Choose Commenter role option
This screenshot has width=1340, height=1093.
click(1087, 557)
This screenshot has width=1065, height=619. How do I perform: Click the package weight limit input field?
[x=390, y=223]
•••
■ **GIVEN REQUEST**
Copy out the data above word for word, keeping every line as it stands.

■ **WORKED SOLUTION**
Choose Commenter role option
This screenshot has width=1340, height=1093.
click(1087, 557)
This screenshot has width=1065, height=619. How do I perform: Click the package weight limit input field?
[x=390, y=223]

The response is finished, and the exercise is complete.